Se este ou aquele veículo não lhe agrada, mude para outro. E, se puder, ajude a financiar os que cumprem essa nobre missão. Talvez não tenha percebido, mas você depende deles para preservar a liberdade que é seu bem maior.

Para quem se interessar, reproduzo abaixo a Carta do Editor do Guardian. É um pouco longa, mas vale a pena ler. E (re)recomendo a leitura do post de dez anos atrás com o manifesto de despedida dos jornalistas de Nashville.

 

IMPRENSA LIVRE, MUNDO MAIS JUSTO

Mark Rice-Oxley

Presos, assassinados, censurados, banidos, bloqueados, demitidos, diminuídos, jornalistas estão sob ataque no mundo inteiro, e a imprensa livre está em perigo.

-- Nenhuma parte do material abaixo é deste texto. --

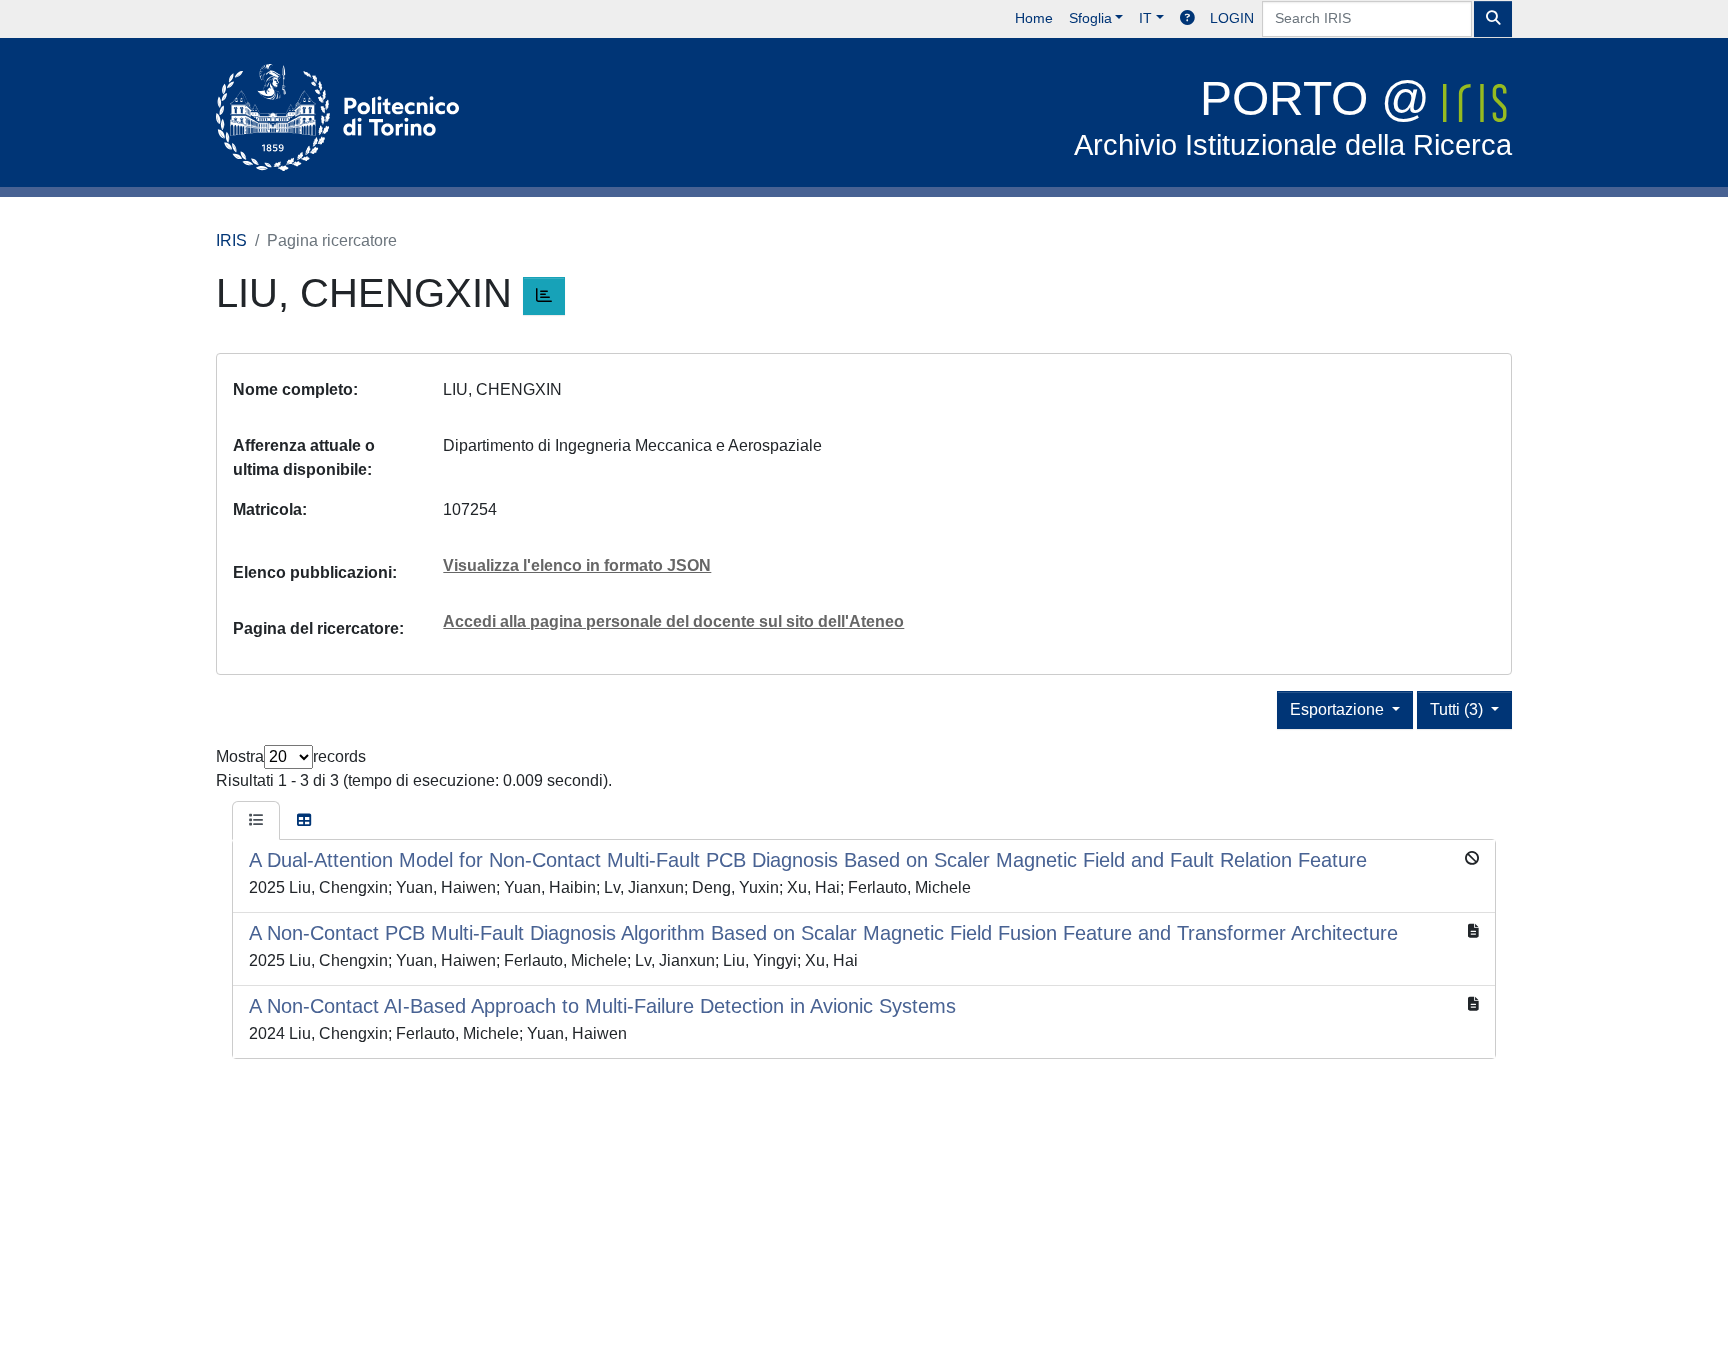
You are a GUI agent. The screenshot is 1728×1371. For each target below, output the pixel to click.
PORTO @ (1293, 116)
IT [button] (1145, 18)
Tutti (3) (1458, 709)
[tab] (256, 821)
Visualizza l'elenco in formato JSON (577, 565)
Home (1034, 18)
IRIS (231, 240)
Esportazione (1339, 709)
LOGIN (1232, 18)
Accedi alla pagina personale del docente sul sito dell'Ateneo (673, 621)
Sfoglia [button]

Mais de 80% dos habitantes do planeta vivem hoje em países onde a imprensa livre é ameaçada, seja por opressão dos governos, violência, censura, problemas financeiros, administradores nefastos ou quadrilhas de criminosos.
E ainda nem chegamos aos desafios trazidos pela inteligência artificial e o ChatGPT.
E isso é importante. A missão principal da mídia independente – que é questionar aqueles que são ou estão poderosos – é fundamental para construir uma sociedade melhor. Deixá-la morrer significa permitir que homens perigosos como Putin, Erdogan e Trump espalhem duas versões tóxicas da realidade.
Informação confiável é um bem público. Mas as evidências de declínio estão por todo lado. Na Colômbia, uma jornalista investigativa é assassinada. Um correspondente em Moscou é preso sob pretexto de “espionagem”. Uma nova lei na Turquia ameaça aumentar a quantidade de jornalistas presos simplesmente porque estão realizando o seu trabalho.
Na Amazônia, um jornalista que atuava como correspondente do Guardian é brutalmente assassinado. Na Rússia e em Belarus, profissionais de mídia independentes são forçados ao exílio para preservar suas publicações, e talvez suas próprias vidas.
Na Índia, a polícia invade os escritórios da BBC após um documentário que desagradou o governo. No México, multiplicam-se os ataques físicos a jornalistas. A mídia livre de Hong Kong está quase totalmente desmantelada. Governos da Polônia e da Hungria utilizam vários meios de pressão sobre empresas de mídia que lhes fazem críticas.
Em nações mais ricas, as pressões são mais – mas não apenas – de caráter financeiro, como aconteceu recentemente no Reino Unido, Austrália e Estados Unidos. 
O que precisa ser feito? Amanhã (03 de maio) é o Dia Mundial da Liberdade de Imprensa, e esse infelizmente não é um motivo de comemoração. A última década não tem sido boa para a liberdade de imprensa. Mas, se existe um raio de esperança, é este: para todos nós, nunca foi tão fácil ajudar. Assinar, contribuir, doar ou qualquer outro meio de suportar o trabalho de repórteres e editores que desejam contar a verdade ao seu público, cobrar os que estão no poder e enfrentar a opressão e a censura.
Essa é a base do modelo financeiro do Guardian. E vem funcionando bem, graças à generosidade dos leitores. Sete anos atrás, tomamos a decisão de oferecer jornalismo de graça para todo mundo. E pedir àqueles que puderem para contribuir financeiramente. 
Isso, além de garantir a leitura do jornal a pessoas que não teriam meios financeiros para comprá-lo, significa que seus repórteres e editores não se sujeitam a pressões de ninguém. Nem de anunciantes, políticos ou de qualquer pessoa ou empresa poderosa.